Placeholder

Modelkind

Stefanie en Adriana doen boodschappen.

Stefanie en Adriana doen boodschappen.

Adriana zit in de winkelkar tussen de boodschappen. Ze houdt Apie in haar hand en wrijft met het roze beestje over haar wang. Mijn dochtertje geeft mij een gulle glimlach.
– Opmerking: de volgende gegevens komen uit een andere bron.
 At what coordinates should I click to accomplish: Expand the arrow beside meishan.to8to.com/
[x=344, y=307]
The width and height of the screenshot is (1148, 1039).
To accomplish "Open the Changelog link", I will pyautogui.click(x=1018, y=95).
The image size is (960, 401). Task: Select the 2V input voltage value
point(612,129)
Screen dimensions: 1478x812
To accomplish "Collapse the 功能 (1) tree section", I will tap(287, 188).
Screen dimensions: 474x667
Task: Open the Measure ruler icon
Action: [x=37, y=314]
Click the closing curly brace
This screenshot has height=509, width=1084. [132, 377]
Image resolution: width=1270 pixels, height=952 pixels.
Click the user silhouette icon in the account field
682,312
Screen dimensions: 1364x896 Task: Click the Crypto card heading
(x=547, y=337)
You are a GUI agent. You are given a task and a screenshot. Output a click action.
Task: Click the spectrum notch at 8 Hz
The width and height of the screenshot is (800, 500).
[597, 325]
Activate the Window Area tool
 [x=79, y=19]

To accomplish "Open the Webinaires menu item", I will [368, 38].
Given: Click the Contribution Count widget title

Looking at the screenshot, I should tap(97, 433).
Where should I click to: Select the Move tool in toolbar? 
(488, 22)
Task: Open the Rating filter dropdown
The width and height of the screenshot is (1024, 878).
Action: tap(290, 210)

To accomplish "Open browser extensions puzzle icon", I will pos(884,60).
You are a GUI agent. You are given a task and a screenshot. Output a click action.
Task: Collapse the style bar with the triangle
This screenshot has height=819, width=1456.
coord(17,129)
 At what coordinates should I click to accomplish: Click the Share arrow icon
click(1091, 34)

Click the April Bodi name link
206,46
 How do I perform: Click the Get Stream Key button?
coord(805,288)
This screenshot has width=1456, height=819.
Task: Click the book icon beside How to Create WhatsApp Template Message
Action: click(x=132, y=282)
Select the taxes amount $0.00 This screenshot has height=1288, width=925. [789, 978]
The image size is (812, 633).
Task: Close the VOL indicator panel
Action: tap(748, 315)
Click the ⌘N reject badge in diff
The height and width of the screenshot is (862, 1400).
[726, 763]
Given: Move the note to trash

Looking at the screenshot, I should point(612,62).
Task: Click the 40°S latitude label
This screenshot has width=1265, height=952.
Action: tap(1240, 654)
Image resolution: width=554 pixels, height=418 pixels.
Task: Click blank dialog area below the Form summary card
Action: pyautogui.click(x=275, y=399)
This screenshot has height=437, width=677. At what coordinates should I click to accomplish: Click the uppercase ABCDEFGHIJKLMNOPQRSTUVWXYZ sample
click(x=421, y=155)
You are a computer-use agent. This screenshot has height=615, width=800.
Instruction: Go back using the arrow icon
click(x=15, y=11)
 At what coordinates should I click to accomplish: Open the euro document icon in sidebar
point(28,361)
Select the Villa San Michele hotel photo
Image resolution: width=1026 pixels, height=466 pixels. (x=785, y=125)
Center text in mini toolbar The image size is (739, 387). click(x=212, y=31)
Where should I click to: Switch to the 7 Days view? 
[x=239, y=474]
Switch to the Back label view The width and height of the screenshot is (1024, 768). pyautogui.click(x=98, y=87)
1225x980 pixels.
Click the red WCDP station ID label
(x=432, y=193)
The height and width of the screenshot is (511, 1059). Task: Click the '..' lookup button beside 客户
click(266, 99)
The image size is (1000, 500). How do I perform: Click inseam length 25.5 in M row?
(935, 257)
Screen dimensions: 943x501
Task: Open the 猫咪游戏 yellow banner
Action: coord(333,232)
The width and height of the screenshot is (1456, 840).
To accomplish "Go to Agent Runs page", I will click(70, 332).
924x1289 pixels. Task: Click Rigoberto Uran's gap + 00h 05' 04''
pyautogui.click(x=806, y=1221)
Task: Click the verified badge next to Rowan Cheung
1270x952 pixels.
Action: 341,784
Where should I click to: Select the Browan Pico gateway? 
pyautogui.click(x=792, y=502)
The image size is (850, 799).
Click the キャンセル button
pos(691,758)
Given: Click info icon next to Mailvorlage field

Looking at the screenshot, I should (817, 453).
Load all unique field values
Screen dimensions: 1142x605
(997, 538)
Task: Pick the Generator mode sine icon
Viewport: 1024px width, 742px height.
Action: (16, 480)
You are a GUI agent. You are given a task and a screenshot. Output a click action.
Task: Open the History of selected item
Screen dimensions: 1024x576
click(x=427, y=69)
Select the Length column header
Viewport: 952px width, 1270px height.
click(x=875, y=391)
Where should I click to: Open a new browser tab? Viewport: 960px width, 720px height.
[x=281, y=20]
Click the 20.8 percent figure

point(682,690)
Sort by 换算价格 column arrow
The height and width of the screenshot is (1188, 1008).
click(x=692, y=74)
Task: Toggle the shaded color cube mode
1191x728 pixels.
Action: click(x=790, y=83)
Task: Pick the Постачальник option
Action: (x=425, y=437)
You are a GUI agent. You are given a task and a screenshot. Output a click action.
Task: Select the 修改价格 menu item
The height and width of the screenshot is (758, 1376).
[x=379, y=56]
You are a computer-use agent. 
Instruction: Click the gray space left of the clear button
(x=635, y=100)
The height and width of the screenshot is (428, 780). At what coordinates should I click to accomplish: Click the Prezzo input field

Ze vraagt niet eens of ze een toetje mag uitkiezen, als ik langs de koelwand met desserts loop.

‘Zullen we weer eens kip Tandoori kopen?’ Vraag ik aan Adriana, als ik zie dat de wereldgerechten in de aanbieding zijn.

Sommige mensen vinden het belachelijk, wanneer ouders met hun kinderen overleggen over het eten. Ik vind dat juist wel gezellig en zit er niet over in dat ik daarmee de controle verlies. Ons diner bestaat heus niet uit chips met mayonaise. Adriana houdt helemaal niet van mayonaise!

Mijn meisje wendt zich liefdevol tot Apie en vertelt hem dat we lekker eten kopen.

Een oudere heer komt naar ons toe en spreekt mij aan:
‘Mijn vrouw en ik vinden het een aardigheid om haar tussen de boodschappen te zien zitten, zo lief en rustig.’ Hij aait over Adriana’s hoofd en vervolgt: ‘We maken ze wel anders mee! De meeste kinderen rennen door de winkel of lopen te huilen of te zeuren.’
‘Zij is altijd heel lief,’ zeg ik.

De man heeft het nog even over de boodschappen, dan wensen we elkaar een fijne dag en duw ik de kar weer voor mij uit.

Op veilige afstand, trekt Adriana een ernstig gezichtje, buigt naar mij toe en fluistert: ‘Ik ren ook wel eens door de winkel.’
‘Maar dat weet hij niet,’ antwoord ik knipogend.

Adriana is echt altijd heel lief! Ze doet wel eens ondeugend, maar zij is een heel lief meisje.

Wel kan boodschappen doen ook zo gaan:
In de kar.
Uit de kar.
In de kar.
Hangen aan de kar.
‘Ik ben moe!’
‘Ik wil een stukje vlees.’
‘Mag ik die?’
‘Mag ik die?’
‘Mag ik die?’
Rennen door de winkel.
Klimmen op een krat bier.
‘Adriana, kom je?’
‘Kom je nou!’
‘Adriana, ik ga weg hoor!’
‘Mag ik naar de stoeltjes?’ vraagt Adriana.

Als ik bij de kassa sta, mag ze van mij altijd naar het kinderhoekje vooraan in de winkel. De man die mijn aansprak, staat met zijn vrouw in de rij voor de kassa naast mij. Gelukkig speelt Adriana het spelletje nog even mee:

‘Adriana, kom je?’
‘Ja, mama!’

Alleen twee symmetrische paardenstaartjes en een plooirokje met een hagelwitte blouse ontbreken nog aan mijn voorbeeldige dochter.